Strategically Compelling for Both Organizations
- Enhanced Scale to Drive Growth and Improve Profitability: The pro forma organization, with approximately $34 billion in assets and $26 billion in deposits, combines two high-quality companies with comparable credit and management philosophies.
- Strengthens Both Companies: This merger combines two highly respected management teams operating complementary business lines. It also diversifies the geographies of each company into a contiguous six-state footprint, spanning from Florida to Virginia.
- Combines Two Strong Core Deposit Franchises and High-Quality Loan Portfolios: The combined company will benefit from the combination of two low-cost core-funded deposit bases and high-quality loan portfolios, providing a stable source of funds and customers.
- High-Growth Markets: The organization will have locations in 10 of the 15 fastest growing Metropolitan Statistical Areas (MSAs) in the Southeast and will have a pro forma deposit-weighted population growth of 6%. The combined company will have a presence in seven of the ten most populous markets in the Southeast.
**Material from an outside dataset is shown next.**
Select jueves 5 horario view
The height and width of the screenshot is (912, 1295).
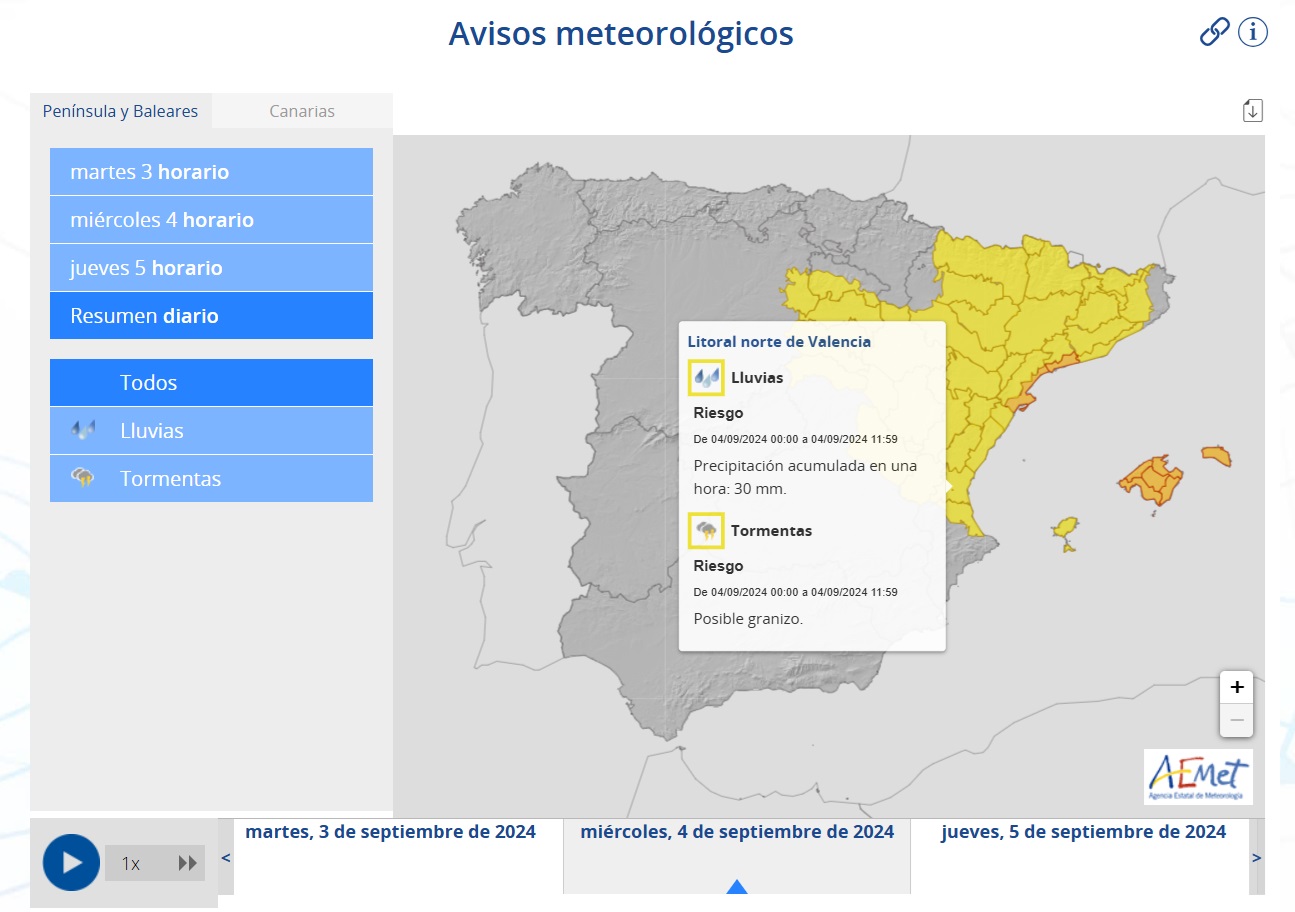click(211, 268)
- Experienced and Compatible Management Teams: The management teams of the two companies have extensive experience and operate with very similar philosophies and values. Each management team has successfully completed numerous mergers and acquisitions and the subsequent integrations of systems and teams.
Financially Attractive Metrics for Shareholders
- Significant Earnings Per Share Accretion: The transaction is projected to deliver in excess of 20% EPS accretion to South State once cost saves are fully phased in, with minimal tangible book value dilution and a TBVPS earnback period of less than one year.
- Cost Synergies: The companies have identified $80 million in expected annual net cost savings fully phased in by 2022, representing approximately 10% of projected 2020 combined non-interest expenses.
- Leading Pro Forma Profitability: On a pro forma basis, the combined company is expected to deliver robust profitability metrics.
The merger will combine the executive management teams from both organizations. In addition to Robert Hill, Executive Chairman, and John Corbett, CEO, the executive team of the combined company will include three members from each legacy company.
South State Leadership
Will Matthews, Chief Financial Officer
Renee Brooks, Chief Operating Officer
Steve Young, Chief Strategy Officer
Greg Lapointe, Chief Banking Officer
Richard Murray, President
John Pollok, SEVP & Board Member
Approval and Timing
The merger is expected to close in the third quarter of 2020, subject to satisfaction of customary closing conditions, including receipt of customary regulatory approvals and approval by the shareholders of each company.
– BUSINESS WIRE
CenterState operates as one of the leading Southeastern regional bank franchises headquartered in the state of Florida. Both CenterState and its nationally chartered bank subsidiary, CenterState Bank, N.A. (the “Bank”), are based in Winter Haven, Florida, between Orlando and Tampa. With over $17 billion in assets, the Bank provides traditional retail, commercial, mortgage, wealth management and SBA services throughout its Florida, Georgia and Alabama branch network and customer relationships in neighboring states. The Bank also has a national footprint, serving clients coast to coast through its correspondent banking division.
About South State
South State Corporation is a financial services company headquartered in Columbia, South Carolina with approximately $15.9 billion in assets. South State Bank, the company’s primary subsidiary, provides consumer, commercial, mortgage, and wealth management solutions throughout the Carolinas, Georgia and Virginia. South State has served customers since 1934.